Independente disso, a diferença entre eles é bem nítida. Peterson considera que o capitalismo é o mais eficaz sistema de enriquecimento populacional da história. Zizek aponta a falácia de sua liberdade e como a ideologia nos faz menos capazes de perseguir desejos singulares, pela necessidade financeira de sustento básico. Não são talvez brilhantes, mas expõem tais ideias com interesse e agilidade.
Sua diferença aparece nos personagens que inventaram para si. Peterson seria o sistema: terno, gravata e sapatos; cabelo aprumado, gestos contidos; fala calma. Zizek seria contestação: camisa despojada, tênis, calça que não alcança a meia ao sentar; nariz fungando; mão mexendo no rosto; fala frenética. Os dois dominam a cena, são acostumados com a internet. Ironizam-se. Têm humor. Posições.
Nenhum, contudo, defendeu dogmaticamente suas posições no debate. Peterson apoia o capitalismo como Churchill com a democracia: o pior regime à exceção de todos os outros. Zizek filia-se menos a Marx do que a Hegel e critica o governo de Stálin. Os dois acham que felicidade não é um objetivo que se alcança, é um efeito colateral que, como a graça, abate-se sobre nós enquanto vivemos.
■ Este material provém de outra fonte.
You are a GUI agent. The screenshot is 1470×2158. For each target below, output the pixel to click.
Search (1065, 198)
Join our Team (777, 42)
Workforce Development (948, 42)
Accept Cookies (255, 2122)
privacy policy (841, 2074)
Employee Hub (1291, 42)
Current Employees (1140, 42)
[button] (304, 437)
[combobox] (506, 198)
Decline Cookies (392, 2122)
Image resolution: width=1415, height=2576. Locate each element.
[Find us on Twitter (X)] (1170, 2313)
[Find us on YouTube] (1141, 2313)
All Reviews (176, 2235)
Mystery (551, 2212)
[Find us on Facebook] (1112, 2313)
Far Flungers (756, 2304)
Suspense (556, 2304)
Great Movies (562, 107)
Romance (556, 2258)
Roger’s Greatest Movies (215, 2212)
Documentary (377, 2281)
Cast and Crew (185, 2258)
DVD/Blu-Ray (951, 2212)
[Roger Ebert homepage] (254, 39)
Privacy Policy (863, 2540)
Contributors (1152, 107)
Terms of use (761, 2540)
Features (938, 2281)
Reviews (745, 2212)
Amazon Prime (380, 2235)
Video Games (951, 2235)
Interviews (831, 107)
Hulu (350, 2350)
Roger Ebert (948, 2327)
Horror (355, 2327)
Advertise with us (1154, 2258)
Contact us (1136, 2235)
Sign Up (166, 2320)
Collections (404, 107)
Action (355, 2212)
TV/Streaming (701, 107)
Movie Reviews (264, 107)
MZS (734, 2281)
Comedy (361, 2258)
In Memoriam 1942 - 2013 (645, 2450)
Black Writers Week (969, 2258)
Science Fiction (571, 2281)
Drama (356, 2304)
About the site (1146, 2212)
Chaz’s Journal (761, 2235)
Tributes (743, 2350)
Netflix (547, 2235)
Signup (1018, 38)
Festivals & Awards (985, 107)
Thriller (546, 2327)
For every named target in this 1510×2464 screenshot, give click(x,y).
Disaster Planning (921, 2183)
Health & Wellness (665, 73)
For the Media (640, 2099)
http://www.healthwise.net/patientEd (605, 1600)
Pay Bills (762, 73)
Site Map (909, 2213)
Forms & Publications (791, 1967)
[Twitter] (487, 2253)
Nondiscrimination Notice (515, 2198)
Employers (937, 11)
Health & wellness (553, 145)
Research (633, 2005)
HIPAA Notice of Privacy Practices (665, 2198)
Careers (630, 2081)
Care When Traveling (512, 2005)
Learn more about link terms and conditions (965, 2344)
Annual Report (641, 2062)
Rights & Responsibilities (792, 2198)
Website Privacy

O melhor modo de marcar a diferença entre Peterson e Zizek seria pelos termos do filósofo político Leo Strauss: um deseja conservar o capitalismo, pois acha que a mudança seria para o pior; o outro deseja alterar, pois acha que podemos criar algo melhor – o que é curioso em alguém que se diz pessimista. Um se identifica com a direita; o outro, com a esquerda. Os dois conversaram. É possível.
Perguntado, ao fim, o que as pessoas teriam ganho com aquele debate, o marxista afirmou: não classificar tudo de que discordamos como fascismo. O liberal disse: que é possível a comunicação entre pontos de vista diferentes. Talvez marxismo e liberalismo não tenham a autoridade de antigamente. Mas, se essas falas finais tiverem sentido, o debate pode ter sido mesmo bom para o nosso século.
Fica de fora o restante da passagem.